* WHAT IS ASKED *
Write out every one of the following entries word for word, keeping each line as it stands.

* RECORDS FOR THE TASK *

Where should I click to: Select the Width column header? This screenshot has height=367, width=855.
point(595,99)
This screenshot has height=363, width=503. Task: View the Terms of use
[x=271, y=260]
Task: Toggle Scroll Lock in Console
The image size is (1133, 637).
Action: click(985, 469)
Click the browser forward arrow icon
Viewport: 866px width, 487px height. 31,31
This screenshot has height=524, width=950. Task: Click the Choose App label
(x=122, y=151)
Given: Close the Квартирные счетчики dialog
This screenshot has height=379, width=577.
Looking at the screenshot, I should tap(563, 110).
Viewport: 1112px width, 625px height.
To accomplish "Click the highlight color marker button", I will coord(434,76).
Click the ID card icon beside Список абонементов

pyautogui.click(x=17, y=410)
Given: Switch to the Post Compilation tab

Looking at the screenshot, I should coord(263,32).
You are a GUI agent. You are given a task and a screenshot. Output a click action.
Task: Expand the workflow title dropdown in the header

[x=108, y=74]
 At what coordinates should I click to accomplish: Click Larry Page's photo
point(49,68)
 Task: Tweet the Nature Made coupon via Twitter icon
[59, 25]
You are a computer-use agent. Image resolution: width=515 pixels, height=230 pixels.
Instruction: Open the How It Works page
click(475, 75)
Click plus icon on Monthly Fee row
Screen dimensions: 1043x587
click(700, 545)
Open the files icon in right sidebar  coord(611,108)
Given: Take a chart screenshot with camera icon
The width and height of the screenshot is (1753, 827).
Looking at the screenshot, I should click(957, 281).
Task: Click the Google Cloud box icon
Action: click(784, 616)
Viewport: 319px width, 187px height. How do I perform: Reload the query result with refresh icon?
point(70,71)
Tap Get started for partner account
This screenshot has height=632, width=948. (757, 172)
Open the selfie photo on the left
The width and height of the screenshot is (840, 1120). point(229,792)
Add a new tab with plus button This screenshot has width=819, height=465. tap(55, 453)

* EXERCISE SOLUTION *
Where should I click to: Select the Width column header? This screenshot has height=367, width=855.
point(595,99)
This screenshot has height=363, width=503. Task: View the Terms of use
[x=271, y=260]
Task: Toggle Scroll Lock in Console
The image size is (1133, 637).
Action: click(985, 469)
Click the browser forward arrow icon
Viewport: 866px width, 487px height. 31,31
This screenshot has height=524, width=950. Task: Click the Choose App label
(x=122, y=151)
Given: Close the Квартирные счетчики dialog
This screenshot has height=379, width=577.
Looking at the screenshot, I should tap(563, 110).
Viewport: 1112px width, 625px height.
To accomplish "Click the highlight color marker button", I will coord(434,76).
Click the ID card icon beside Список абонементов

pyautogui.click(x=17, y=410)
Given: Switch to the Post Compilation tab

Looking at the screenshot, I should coord(263,32).
You are a GUI agent. You are given a task and a screenshot. Output a click action.
Task: Expand the workflow title dropdown in the header

[x=108, y=74]
 At what coordinates should I click to accomplish: Click Larry Page's photo
point(49,68)
 Task: Tweet the Nature Made coupon via Twitter icon
[59, 25]
You are a computer-use agent. Image resolution: width=515 pixels, height=230 pixels.
Instruction: Open the How It Works page
click(475, 75)
Click plus icon on Monthly Fee row
Screen dimensions: 1043x587
click(700, 545)
Open the files icon in right sidebar  coord(611,108)
Given: Take a chart screenshot with camera icon
The width and height of the screenshot is (1753, 827).
Looking at the screenshot, I should click(957, 281).
Task: Click the Google Cloud box icon
Action: click(784, 616)
Viewport: 319px width, 187px height. How do I perform: Reload the query result with refresh icon?
point(70,71)
Tap Get started for partner account
This screenshot has height=632, width=948. (757, 172)
Open the selfie photo on the left
The width and height of the screenshot is (840, 1120). point(229,792)
Add a new tab with plus button This screenshot has width=819, height=465. tap(55, 453)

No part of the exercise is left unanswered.